Je crois qu’il n’y avait pas de méchanceté en lui, cela ne veut pas dire qu’il n’a blessé personne ou qu’il n’a jamais fait de mal, mais ce n’était pas par vice. Il y avait là comme une sorte d’insouciance, parfois d’inconséquence ou en tous les cas, c’est comme cela qu’on le pensait. En fait, je crois bien que je ne l’ai pratiquement jamais entendu dire du mal de quelqu’un. Il y avait chez lui un mixte de pudeur et de décence, qui manque parfois tellement à d’autres. Il est toujours aussi resté évanescent quant aux questions, sur le fait d’être resté en France, de ne pas retourner, si bien qu’au bout de deux ou trois fois, j’ai fini par respecter cette posture, ce choix, en passant à autre chose. Et comme il avait des connaissances, de la culture, on pouvait élever le débat avec lui et puis à un moment il pouvait aller faire une belotte de comptoir… Il avait une sorte de sagesse avant l’heure canonique pour la sagesse, mais à condition de ne pas exempter la sagesse de quelques dérives, de quelques erreurs. La sagesse, contrairement à ce qu’on pourrait penser, n’excluant pas de faire des bêtises…
L’élastique de nos relations s’est distendu, on a pris des routes, des chemins qui nous ont éloignés. J’ai pensé à lui un peu plus, le jour où lors d’un de mes voyages au Maroc, je me suis retrouvé, par hasard, à Sefrou, la ville « où on cultive aussi des mirabelles, comme en Lorraine » disait-il. Je l’ai recroisé quelque fois, Mohamed me donnait quelques nouvelles, dont le fait qu’ils soient devenus beaux-frères. Mais à chaque fois, même si la distance du fil de nos relations avait augmenté, il n’était pas cassé, la résonance en sympathie était toujours là, nous étions toujours sur la même longueur d’onde.

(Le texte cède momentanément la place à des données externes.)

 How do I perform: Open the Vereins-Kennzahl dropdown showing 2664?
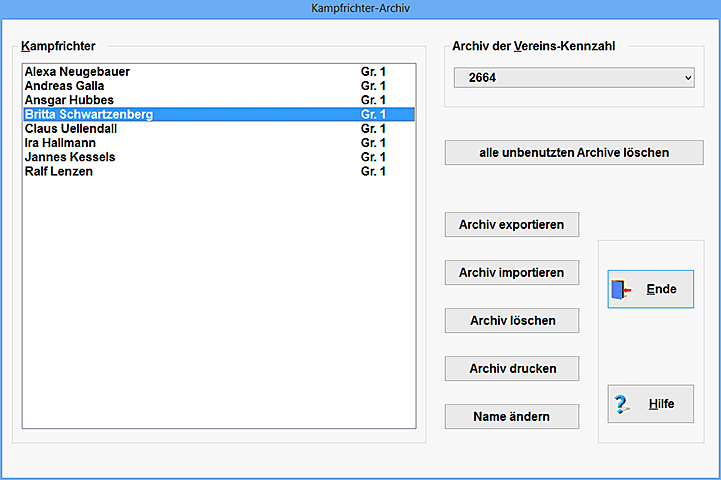574,78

Aujourd’hui, 17 septembre 2021, en triant quelques photos, j’en ai retenu une. C’est une photo prise au crépuscule et même si elle est relativement récente, elle reflète bien le fait qu’il y a une trentaine d’année, nous étions plutôt des oiseaux nocturnes. Le ciel couvert et sombre reflète bien mes sentiments à l’annonce de la mauvaise nouvelle, même si au fond, ce sont les meilleurs moments qui restent à la surface de ma mémoire. La ville en arrière-plan, c’est Metz, il n’y est pas né au sens administratif du terme, mais c’était un de ses lieux où on peut naître une nouvelle fois dans la vie, en dehors de la matrice originelle.